Aerospace engineered the margin first. EV is still paying tuition.
The aerospace industry went through this learning curve decades ago. Under AS9100 and the EASA regulatory framework, screening intensity is driven by criticality analysis, not applied as blanket coverage. Flight-critical parts receive rigorous qualification and ongoing surveillance. Lower-criticality parts receive proportionately less. The system functions because the engineering work was done upstream – in the design margin, in the process qualification, in the traceability architecture that lets you prove what you claim.
In my current role at Airbus, we reduced EASA audit findings by 50% in a single cycle. We did not achieve that by adding inspection layers. We achieved it by strengthening the process itself – ensuring that design intent, manufacturing instruction, and verification method were aligned and auditable end to end. Screening exists where criticality demands it. It does not exist as a compensation mechanism for engineering shortcuts.
The EV industry operates under IATF 16949, which provides the same toolkit – APQP, PFMEA, control plans, PPAP. But the culture has tilted toward detection over prevention. The playbook is: ship fast, screen everything, sort the fallout. That has a shelf life. It works while capital is cheap and while every competitor makes the same trade-off. The moment a competitor engineers the margin properly and ships without the per-unit screen, your cost disadvantage becomes permanent. We are already watching EV programmes stall and plant tenants rotate in Macomb County. Thin margins punished by thin engineering.
If your PFMEA says "100% screen" as the control, the failure mode isn't controlled – it's just expensive
This is the test I apply when I review a control plan. I look at the control method column for each high-severity or high-occurrence failure mode. When I see "100% inspection" or "100% screen," I do not see quality. I see an unresolved engineering problem that has been operationally accommodated. A controlled failure mode has been designed out, processed out, or verified through capable statistical methods. A screened failure mode is still happening. You are just catching it before the customer does.
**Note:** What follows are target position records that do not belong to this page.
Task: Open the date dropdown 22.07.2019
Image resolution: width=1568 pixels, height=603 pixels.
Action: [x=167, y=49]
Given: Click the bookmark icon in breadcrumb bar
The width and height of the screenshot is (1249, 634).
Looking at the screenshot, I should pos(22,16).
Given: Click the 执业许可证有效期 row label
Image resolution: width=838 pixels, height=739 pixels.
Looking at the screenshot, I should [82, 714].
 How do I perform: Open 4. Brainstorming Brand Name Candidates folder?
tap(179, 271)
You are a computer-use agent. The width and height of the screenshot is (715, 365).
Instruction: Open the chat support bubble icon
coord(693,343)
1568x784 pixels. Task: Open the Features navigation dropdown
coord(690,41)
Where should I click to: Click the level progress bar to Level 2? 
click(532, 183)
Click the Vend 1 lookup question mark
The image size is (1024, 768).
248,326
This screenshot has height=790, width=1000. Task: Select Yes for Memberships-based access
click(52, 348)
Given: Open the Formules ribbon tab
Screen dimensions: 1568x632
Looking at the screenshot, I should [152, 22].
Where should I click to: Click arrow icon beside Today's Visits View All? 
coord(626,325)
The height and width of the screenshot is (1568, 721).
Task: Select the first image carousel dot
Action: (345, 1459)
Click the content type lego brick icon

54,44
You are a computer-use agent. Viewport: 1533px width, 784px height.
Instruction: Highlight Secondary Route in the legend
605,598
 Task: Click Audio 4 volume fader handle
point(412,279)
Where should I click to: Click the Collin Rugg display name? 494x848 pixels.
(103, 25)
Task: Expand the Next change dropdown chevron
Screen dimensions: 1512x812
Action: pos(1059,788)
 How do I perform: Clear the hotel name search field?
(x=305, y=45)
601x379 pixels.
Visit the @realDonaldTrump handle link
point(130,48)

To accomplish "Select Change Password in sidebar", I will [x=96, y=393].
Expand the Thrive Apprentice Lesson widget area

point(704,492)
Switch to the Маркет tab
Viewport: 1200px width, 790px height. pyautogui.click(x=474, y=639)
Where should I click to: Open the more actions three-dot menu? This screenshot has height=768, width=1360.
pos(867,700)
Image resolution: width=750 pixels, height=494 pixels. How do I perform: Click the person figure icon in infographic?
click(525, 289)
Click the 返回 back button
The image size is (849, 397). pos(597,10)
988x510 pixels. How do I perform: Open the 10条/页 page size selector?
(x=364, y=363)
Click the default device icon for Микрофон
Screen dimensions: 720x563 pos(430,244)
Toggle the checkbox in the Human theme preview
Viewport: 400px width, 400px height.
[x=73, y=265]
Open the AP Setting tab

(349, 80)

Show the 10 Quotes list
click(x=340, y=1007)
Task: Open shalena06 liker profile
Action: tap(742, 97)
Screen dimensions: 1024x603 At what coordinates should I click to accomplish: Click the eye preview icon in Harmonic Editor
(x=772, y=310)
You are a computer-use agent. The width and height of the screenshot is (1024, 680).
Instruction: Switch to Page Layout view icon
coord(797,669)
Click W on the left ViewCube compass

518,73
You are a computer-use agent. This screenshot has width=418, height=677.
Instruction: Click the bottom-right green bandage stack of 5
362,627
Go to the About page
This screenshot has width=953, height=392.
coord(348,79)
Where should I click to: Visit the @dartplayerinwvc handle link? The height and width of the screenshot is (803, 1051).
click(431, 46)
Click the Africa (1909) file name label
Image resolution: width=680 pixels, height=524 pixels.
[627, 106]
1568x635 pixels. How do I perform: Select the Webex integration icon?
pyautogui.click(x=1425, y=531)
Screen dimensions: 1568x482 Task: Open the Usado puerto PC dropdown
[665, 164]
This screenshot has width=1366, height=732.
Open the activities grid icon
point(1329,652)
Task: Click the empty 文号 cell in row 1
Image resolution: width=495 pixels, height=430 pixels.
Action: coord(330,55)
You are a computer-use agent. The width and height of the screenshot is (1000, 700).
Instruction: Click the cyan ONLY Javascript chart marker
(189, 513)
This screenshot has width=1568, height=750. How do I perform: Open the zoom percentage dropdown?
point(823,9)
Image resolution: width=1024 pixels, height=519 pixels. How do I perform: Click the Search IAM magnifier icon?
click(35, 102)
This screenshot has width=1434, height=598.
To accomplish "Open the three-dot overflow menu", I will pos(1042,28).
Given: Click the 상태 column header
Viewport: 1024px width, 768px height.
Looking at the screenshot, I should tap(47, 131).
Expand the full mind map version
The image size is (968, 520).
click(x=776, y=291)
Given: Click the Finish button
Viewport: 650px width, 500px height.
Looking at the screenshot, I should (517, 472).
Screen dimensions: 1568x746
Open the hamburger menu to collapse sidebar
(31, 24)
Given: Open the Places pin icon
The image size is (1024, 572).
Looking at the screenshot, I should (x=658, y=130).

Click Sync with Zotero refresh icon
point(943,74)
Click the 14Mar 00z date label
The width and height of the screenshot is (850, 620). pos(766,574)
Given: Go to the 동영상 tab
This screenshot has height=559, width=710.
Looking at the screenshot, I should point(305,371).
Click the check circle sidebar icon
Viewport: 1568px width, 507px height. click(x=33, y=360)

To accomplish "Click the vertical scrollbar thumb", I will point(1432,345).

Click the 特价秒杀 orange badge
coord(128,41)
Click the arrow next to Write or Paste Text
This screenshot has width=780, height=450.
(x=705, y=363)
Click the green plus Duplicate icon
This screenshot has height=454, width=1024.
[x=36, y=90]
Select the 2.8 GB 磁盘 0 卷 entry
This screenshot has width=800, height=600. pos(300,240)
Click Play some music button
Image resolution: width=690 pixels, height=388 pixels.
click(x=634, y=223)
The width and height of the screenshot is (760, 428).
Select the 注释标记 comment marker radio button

Every unit you stress-screen is a unit your engineering could not guarantee.
Key takeaways
- 100% stress screening signals that your design margin cannot absorb process variation – it is detection overhead, not prevention, and it compounds with every unit shipped.
- Process capability investment – Cpk improvement, material controls, root-cause discipline via QRQC and A3 – reduces the need to screen. That is the direction genuine quality engineering travels.
- Aerospace justifies screening intensity through criticality analysis under AS9100; blanket coverage is an admission that criticality was never properly assessed.
- If "100% screen" appears as the control method in your PFMEA, the failure mode is not controlled. It is being tolerated at a per-unit cost that will never recover.
Controlar built a capable system. The engineering behind the automation is genuinely impressive. But the most honest reading of this announcement is not that the screening industry is advancing – it is that the EV converter supply chain cannot yet ship without it. The companies that will dominate this market are not the ones with the most sophisticated screening lines. They are the ones who engineer products and processes that make those lines unnecessary. Every euro spent on 100% screening capacity is a euro that should have gone into design margin. The longer the industry treats the symptom as the solution, the more expensive the correction becomes.